*Instruction*
Copy every line of the listing below that contains the string "height".

*Records for processing*
++++++++

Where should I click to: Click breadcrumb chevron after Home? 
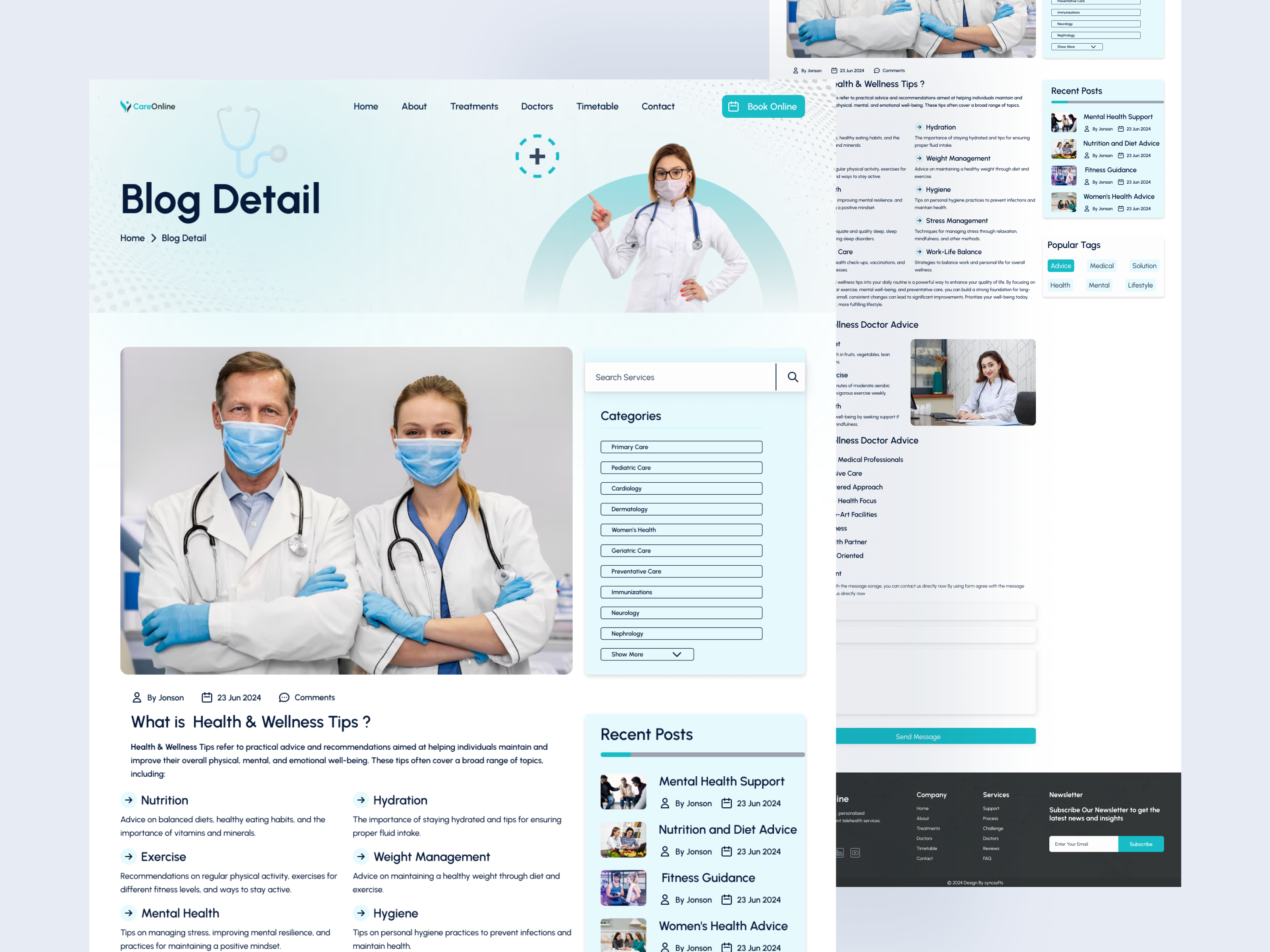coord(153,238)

++++++++

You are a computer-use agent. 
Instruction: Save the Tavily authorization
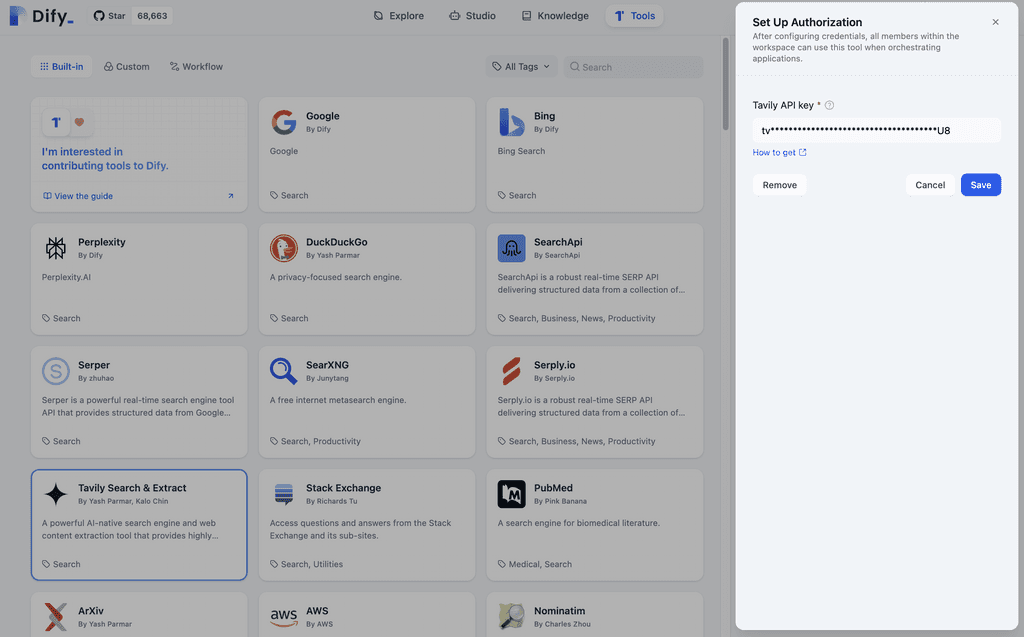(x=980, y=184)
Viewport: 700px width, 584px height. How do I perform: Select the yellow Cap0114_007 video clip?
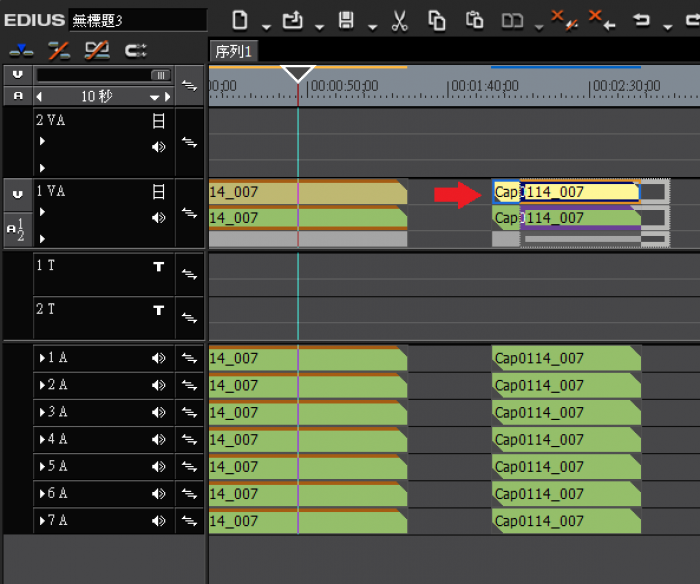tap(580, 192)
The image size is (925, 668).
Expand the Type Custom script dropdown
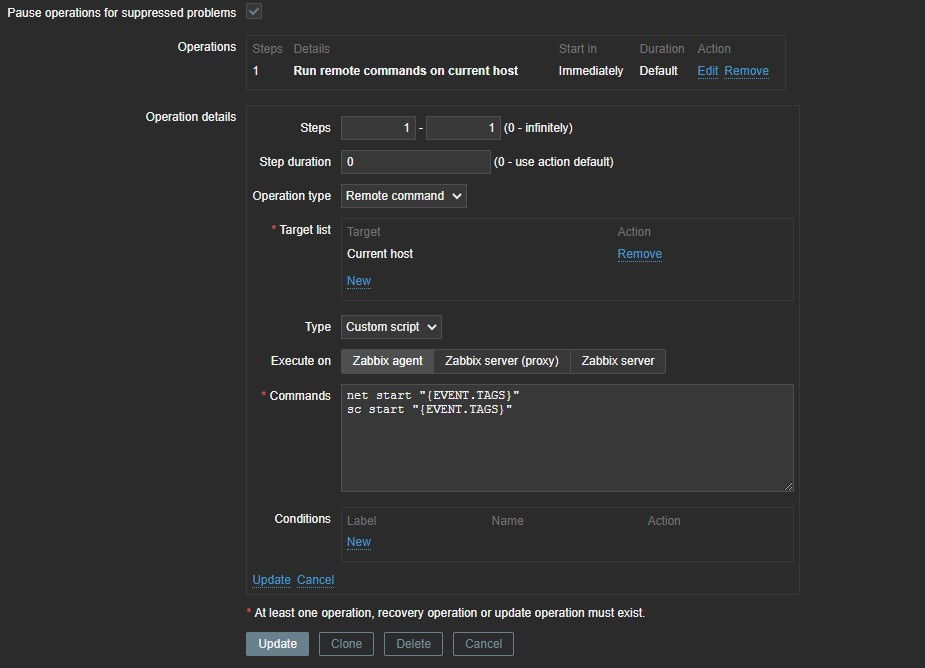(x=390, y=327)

++++++++

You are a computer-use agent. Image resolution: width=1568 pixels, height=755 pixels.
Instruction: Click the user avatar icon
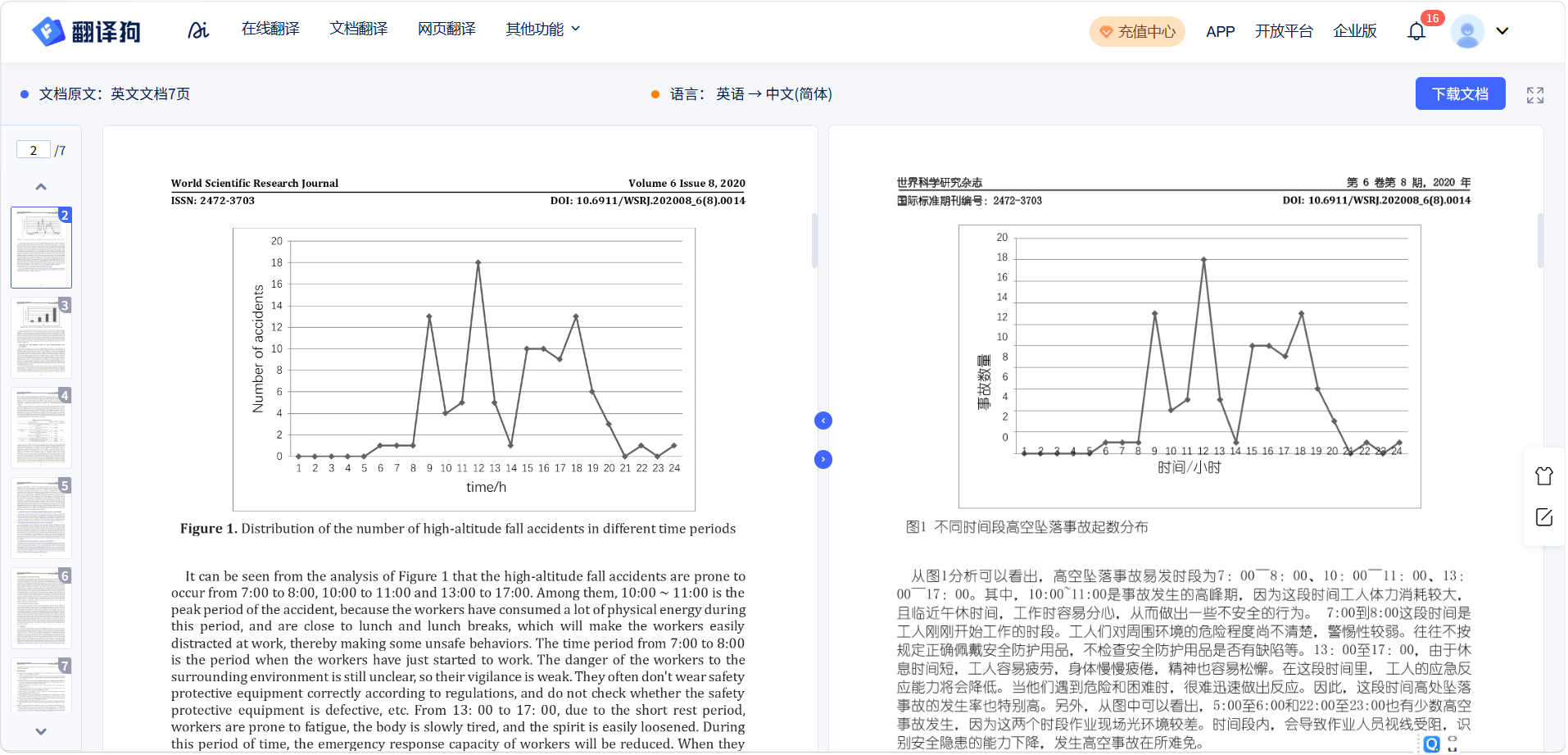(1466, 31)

++++++++

*Finished answer*
Viewport: 700px width, 584px height. How do I perform: Select the yellow Cap0114_007 video clip?
You are a computer-use agent. Image resolution: width=1568 pixels, height=755 pixels.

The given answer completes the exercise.